Pośredniczyła w wyłudzeniu kredytów na blisko 200 tysięcy złotych
Policjanci Komendy Powiatowej Policji w Mikołowie zwalczający przestępczość gospodarczą przedstawili zarzuty 48-letniej pracownicy punktu kredytowego jednego ze znanych marketów budowlanych. Kobieta pośredniczyła w wyłudzeniu przez osoby niemające zdolności kredytowej pożyczek o łącznej wartości blisko 200 tysięcy złotych. Od każdej zrealizowanej transakcji mieszkanka Mikołowa otrzymywała prowizję. Grozi jej do 8 lat więzienia.
Przestępczy proceder miał miejsce jeszcze w 2020 roku. Zawiadomienie w sprawie złożył bank, z którym zawierane były umowy. Po ponad roku intensywnej pracy śledczych z Wydziału dw. z Przestępczością Gospodarczą mikołowskiej jednostki, zarzuty oszustwa i wyłudzenia kredytu przedstawiono 48-letniej mieszkance Mikołowa. Jak ustalili policjanci, kobieta była zatrudniona w punkcie kredytowym znanego w całym kraju sieciowego marketu budowlanego. To właśnie do niej zgłaszały się osoby, które chciały kupić między innymi narzędzia, meble ogrodowe i różnego rodzaju materiały budowlane. Mikołowianka ogłaszała się w internecie, że pomoże w załatwieniu pożyczek. Kwoty zaciąganych kredytów sięgały kilkunastu tysięcy złotych. Problem jednak w tym, że klienci często nie byli w ogóle zatrudnieni, zatem nie mieli też żadnej zdolności kredytowej. 48-latka radziła i wskazywała, jakie informacje powinni podać w internetowym wniosku, by bank zgodził się na pożyczkę. Od każdej z nich otrzymywała bowiem prowizję. W ten sposób wyłudzono kredyty na łączną kwotę blisko 200 tysięcy złotych.

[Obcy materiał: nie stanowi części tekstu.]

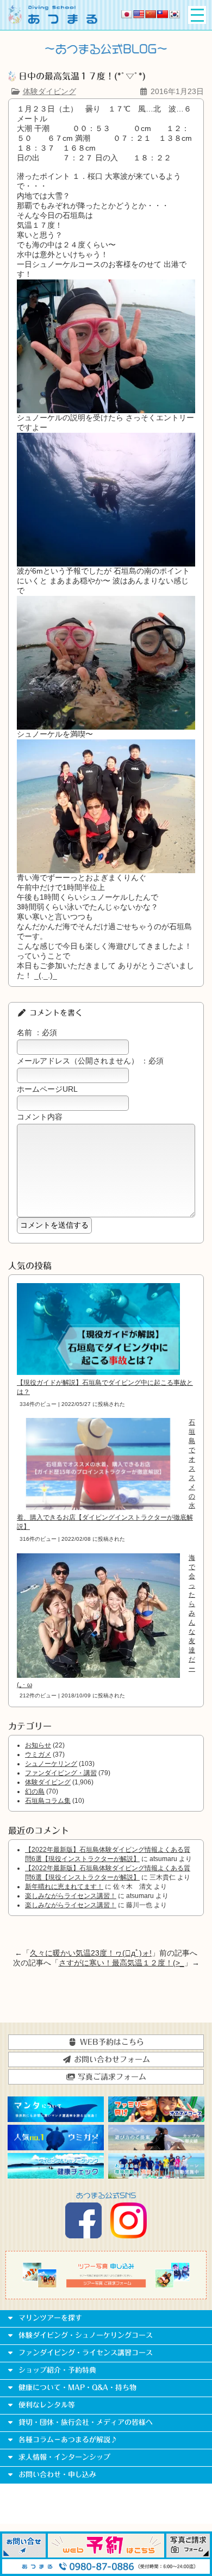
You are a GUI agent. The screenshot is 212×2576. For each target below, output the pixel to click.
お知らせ (38, 1745)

Pod koniec 2021 roku mikołowianka stała się podejrzaną w sprawie. W trakcie przesłuchania nie przyznała się do zarzucanych jej czynów. Grozi jej do 8 lat więzienia. Oprócz kobiety zarzutami oszustwa i wyłudzania kredytów objęto 13 innych osób - jej klientów, z którymi, jak wynika z ustaleń, kobieta była w zmowie. Wszyscy pochodzą ze Śląska. Część z nich zostało już przesłuchanych, część nadal jest poszukiwana.